**PROBLEM TO SOLVE**
Copy out the listing below verbatim, everything from its first line down to the line containing "coord(518,182)", with both of those lines included.

|---|

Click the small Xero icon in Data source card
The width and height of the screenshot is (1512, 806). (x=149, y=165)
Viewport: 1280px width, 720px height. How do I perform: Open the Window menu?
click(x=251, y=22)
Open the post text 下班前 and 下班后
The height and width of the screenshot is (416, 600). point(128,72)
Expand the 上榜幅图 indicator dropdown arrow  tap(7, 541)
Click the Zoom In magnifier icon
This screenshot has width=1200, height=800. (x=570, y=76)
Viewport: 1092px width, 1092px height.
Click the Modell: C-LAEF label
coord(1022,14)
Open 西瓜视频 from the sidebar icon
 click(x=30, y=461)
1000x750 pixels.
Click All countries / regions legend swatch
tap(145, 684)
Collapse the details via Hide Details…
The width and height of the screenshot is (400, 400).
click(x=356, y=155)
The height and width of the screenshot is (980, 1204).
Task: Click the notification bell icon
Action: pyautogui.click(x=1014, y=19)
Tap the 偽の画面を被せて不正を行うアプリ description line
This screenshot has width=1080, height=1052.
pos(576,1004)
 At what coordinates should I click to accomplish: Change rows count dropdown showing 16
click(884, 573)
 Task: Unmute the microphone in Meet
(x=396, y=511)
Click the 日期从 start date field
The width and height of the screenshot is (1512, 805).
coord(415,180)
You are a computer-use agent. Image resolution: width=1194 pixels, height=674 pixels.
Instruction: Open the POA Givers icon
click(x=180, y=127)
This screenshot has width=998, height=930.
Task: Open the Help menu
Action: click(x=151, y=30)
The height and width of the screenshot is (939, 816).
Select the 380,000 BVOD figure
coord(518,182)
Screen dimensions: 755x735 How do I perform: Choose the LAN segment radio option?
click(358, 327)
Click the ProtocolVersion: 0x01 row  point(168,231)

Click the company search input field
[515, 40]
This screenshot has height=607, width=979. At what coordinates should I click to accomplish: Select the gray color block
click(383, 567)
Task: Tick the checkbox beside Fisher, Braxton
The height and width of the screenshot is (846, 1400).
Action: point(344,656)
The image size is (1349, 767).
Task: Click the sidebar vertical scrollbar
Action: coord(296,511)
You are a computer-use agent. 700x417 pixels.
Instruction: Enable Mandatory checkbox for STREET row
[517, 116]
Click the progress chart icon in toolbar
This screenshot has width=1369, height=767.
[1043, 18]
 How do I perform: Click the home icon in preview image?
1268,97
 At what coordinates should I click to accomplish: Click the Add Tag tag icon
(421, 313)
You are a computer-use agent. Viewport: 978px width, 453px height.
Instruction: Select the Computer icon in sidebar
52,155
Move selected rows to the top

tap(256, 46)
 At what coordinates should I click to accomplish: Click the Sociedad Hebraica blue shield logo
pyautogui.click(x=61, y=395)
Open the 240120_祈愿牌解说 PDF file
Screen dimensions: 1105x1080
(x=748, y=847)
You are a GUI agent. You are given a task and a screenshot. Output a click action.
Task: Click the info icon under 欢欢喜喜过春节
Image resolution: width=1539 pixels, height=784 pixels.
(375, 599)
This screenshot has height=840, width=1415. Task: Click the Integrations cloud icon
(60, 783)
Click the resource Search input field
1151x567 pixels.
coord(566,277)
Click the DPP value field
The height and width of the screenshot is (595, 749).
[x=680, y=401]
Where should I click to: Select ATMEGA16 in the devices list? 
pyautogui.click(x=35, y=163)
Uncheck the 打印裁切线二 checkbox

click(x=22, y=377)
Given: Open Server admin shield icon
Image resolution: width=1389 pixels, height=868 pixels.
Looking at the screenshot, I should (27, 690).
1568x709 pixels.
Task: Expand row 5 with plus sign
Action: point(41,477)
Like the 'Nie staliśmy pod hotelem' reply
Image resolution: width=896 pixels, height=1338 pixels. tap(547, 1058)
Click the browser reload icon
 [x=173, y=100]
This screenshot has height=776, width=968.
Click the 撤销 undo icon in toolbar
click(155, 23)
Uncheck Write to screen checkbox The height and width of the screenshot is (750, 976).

|---|

**CORRECT OUTPUT**
Click the small Xero icon in Data source card
The width and height of the screenshot is (1512, 806). (x=149, y=165)
Viewport: 1280px width, 720px height. How do I perform: Open the Window menu?
click(x=251, y=22)
Open the post text 下班前 and 下班后
The height and width of the screenshot is (416, 600). point(128,72)
Expand the 上榜幅图 indicator dropdown arrow  tap(7, 541)
Click the Zoom In magnifier icon
This screenshot has width=1200, height=800. (x=570, y=76)
Viewport: 1092px width, 1092px height.
Click the Modell: C-LAEF label
coord(1022,14)
Open 西瓜视频 from the sidebar icon
 click(x=30, y=461)
1000x750 pixels.
Click All countries / regions legend swatch
tap(145, 684)
Collapse the details via Hide Details…
The width and height of the screenshot is (400, 400).
click(x=356, y=155)
The height and width of the screenshot is (980, 1204).
Task: Click the notification bell icon
Action: pyautogui.click(x=1014, y=19)
Tap the 偽の画面を被せて不正を行うアプリ description line
This screenshot has width=1080, height=1052.
pos(576,1004)
 At what coordinates should I click to accomplish: Change rows count dropdown showing 16
click(884, 573)
 Task: Unmute the microphone in Meet
(x=396, y=511)
Click the 日期从 start date field
The width and height of the screenshot is (1512, 805).
coord(415,180)
You are a computer-use agent. Image resolution: width=1194 pixels, height=674 pixels.
Instruction: Open the POA Givers icon
click(x=180, y=127)
This screenshot has width=998, height=930.
Task: Open the Help menu
Action: click(x=151, y=30)
The height and width of the screenshot is (939, 816).
Select the 380,000 BVOD figure
coord(518,182)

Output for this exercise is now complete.